A library for Rails developers who are not willing to leave data migrations to chance.
- Rationale
- Install
- Usage
- Testing
- Suggested Workflow
- Known Issues and Limitations
- Trivia
- Acknowledgments
- License
The main purpose of Rails' migration feature is to issue commands that modify the schema using a consistent process. Migrations can also be used to add or modify data. This is useful in an existing database that can't be destroyed and recreated, such as a production database.
–Migrations and Seed Data, Rails Guide for Active Record Migrations
The motivation behind Rails' migration mechanism is schema modification. Using it for data changes in the database comes second. Yet, adding or modifying data via regular migrations can be problematic.
One issue is that application deployment now depends on the data migration to be completed. This may not be a problem with small databases but large databases with millions of records will respond with hanging or failed migrations.
Another issue is that data migration files tend to stay in db/migrate
for posterity.
As a result, they will run whenever a developer sets up their local development environment.

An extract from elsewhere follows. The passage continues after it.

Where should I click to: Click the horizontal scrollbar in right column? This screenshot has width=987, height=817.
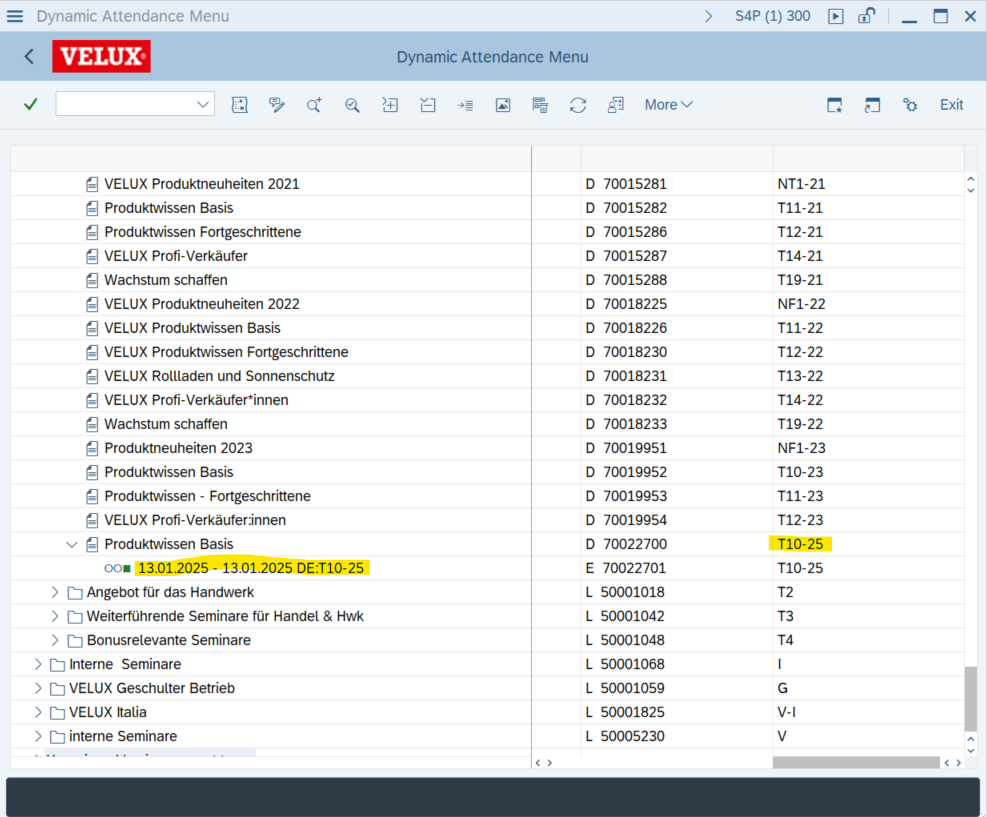[856, 762]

This is unnecessary for a pristine database. Especially with scripts to
seed the correct data.
The purpose of monarch_migrate
is to solve the above issues and to:
- Provide a uniform process for modifying data in the database.
- Separate data migrations from schema migrations.
- Allow automated testing of data migrations.
It assumes that:
- You run data migrations only on production and rely on seed scripts for local development.
- You run data migrations manually.
- You want to test data migrations in a thorough and automated manner.
Add the gem to your Gemfile:
gem "monarch_migrate"
Run the bundle command to install it.
After you install the gem, you need to run the generator:
rails generate monarch_migrate:install
The install generator creates a schema migration file that adds a data_migration_records
table. It is where the gem keeps track of data migrations we have ran.
Run the schema migration to create the table:
rails db:migrate
Data migrations have a similar structure to regular migrations in Rails.
Files follow the same naming pattern but reside in db/data_migrate
.
rails generate data_migration backfill_users_name
Edit the newly created file to define the data migration:
# db/data_migrate/20220605083010_backfill_users_name.rb
ActiveRecord::Base.connection.execute(<<-SQL)
UPDATE users SET name = concat(first_name, ' ', last_name) WHERE name IS NULL;
SQL
In contrast to regular migrations, there is no need to inherit any classes. It is plain ruby code where you can refer to any object you need. If the database adapter supports transactions, each data migration will automatically be wrapped in a separate transaction.
To run pending data migrations:
rails data:migrate
To run a specific version:
rails data:migrate VERSION=20220605083010
You can see the status of data migrations with:
rails data:migrate:status
Rollback functionality is not provided by design. Create another data migration instead.
After the data manipulation is complete, you may want to trigger a long running task. Yet, there are some pitfalls to be aware of.
To avoid them, use an after-commit callback:
# db/data_migrate/20220605083010_backfill_users_name.rb
ActiveRecord::Base.connection.execute(<<-SQL)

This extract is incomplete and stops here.